Skip to main content

Bio: Chan Park is a 5-th year PhD student at Language Technologies Institute at Carnegie Mellon University. She is advised by Professor Yulia Tsvetkov, and is currently a visiting PhD student at University of Washington. She is a recipient of a KFAS Overseas PhD Scholarship. Her research interests lie in the intersection of natural language processing and computational social science and her work has been published to various top-tier conferences and journals including PNAS, EMNLP, ICWSM, and WWW. She has collaborated with the Washington Post and the Data for Black Lives organization to apply her research to address real-world problems.
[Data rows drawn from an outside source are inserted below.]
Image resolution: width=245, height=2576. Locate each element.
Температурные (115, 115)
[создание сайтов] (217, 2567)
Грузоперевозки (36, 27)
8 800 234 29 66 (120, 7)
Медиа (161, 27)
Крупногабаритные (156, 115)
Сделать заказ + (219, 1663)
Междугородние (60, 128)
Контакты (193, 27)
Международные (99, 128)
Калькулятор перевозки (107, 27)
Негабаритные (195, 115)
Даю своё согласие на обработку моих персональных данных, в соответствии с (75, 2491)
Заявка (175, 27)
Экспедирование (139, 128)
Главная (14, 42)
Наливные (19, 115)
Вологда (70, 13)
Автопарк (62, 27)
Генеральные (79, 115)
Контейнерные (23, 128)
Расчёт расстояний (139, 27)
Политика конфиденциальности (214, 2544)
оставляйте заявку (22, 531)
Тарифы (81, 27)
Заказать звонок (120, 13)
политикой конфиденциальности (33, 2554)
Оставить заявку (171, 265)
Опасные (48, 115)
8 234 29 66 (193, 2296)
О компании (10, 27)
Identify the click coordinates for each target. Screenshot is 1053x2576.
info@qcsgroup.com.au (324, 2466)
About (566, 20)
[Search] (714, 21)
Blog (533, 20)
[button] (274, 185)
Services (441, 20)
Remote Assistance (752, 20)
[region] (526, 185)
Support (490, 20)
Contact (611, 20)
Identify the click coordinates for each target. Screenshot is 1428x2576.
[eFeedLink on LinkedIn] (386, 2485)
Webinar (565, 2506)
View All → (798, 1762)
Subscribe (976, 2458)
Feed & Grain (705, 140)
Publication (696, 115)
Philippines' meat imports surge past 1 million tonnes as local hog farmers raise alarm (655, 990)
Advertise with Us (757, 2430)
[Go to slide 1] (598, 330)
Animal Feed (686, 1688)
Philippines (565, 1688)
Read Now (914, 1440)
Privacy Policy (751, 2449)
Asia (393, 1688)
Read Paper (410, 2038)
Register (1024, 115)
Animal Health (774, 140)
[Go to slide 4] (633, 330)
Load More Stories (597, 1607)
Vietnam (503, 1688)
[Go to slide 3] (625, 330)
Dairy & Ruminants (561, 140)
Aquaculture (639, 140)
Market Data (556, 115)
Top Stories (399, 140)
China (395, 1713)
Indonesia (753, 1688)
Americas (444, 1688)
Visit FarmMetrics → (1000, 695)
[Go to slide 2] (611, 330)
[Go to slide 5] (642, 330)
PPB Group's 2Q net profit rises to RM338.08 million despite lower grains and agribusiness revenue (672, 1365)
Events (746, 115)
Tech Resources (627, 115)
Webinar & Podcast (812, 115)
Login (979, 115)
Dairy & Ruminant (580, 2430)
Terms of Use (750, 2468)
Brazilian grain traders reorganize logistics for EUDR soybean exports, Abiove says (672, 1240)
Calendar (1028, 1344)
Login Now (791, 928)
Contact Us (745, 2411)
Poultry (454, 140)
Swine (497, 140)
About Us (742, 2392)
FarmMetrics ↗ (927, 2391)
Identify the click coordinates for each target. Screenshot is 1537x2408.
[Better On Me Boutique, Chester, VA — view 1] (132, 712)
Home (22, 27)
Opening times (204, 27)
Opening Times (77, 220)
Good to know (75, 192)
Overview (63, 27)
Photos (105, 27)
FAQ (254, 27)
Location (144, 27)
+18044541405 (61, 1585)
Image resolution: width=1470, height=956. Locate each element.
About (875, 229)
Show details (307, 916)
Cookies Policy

Talk Title: Challenges in Opinion Manipulation Detection: An Examination of Wartime Russian Media

Talk Abstract: Information warfare has been at the forefront of the 2022 Russia-Ukraine war, as all sides attempt to shape online narratives. NLP could be valuable for combating manipulation, but most prior work focuses on detecting extreme manipulation strategies like fake news and relies on supervised approaches with pre-annotated data, which is unavailable in emerging crises. We release a new dataset, VoynaSlov, containing 38M+ social media posts from Russian media and their public responses. We characterize VoynaSlov along three dimensions: media ownership (state-affiliated, independent), platform (Twitter, VKontakte), and time (pre-war, during-war). Drawing from political communication, we investigate subtle manipulation strategies by applying state-of-the-art NLP models to quantify agenda-setting, framing, and priming. Our methodology includes word frequencies, topic modeling, supervised classification, and consideration of metadata such as likes or shares. Each technique reveals interesting, yet sometimes conflicting, insights; for example, independent outlets are more likely to use war-related words, but state-affiliated outlets discuss war-related topics more. Throughout the talk, we discuss numerous limitations: topic model interpretability and instability, unclear framing typologies and domain-specificity, and issues surrounding validity and misuse for priming. Our dataset, initial investigation, and discussion of open technical challenges can facilitate the identification and mitigation of information manipulation tactics in ongoing crisis situations.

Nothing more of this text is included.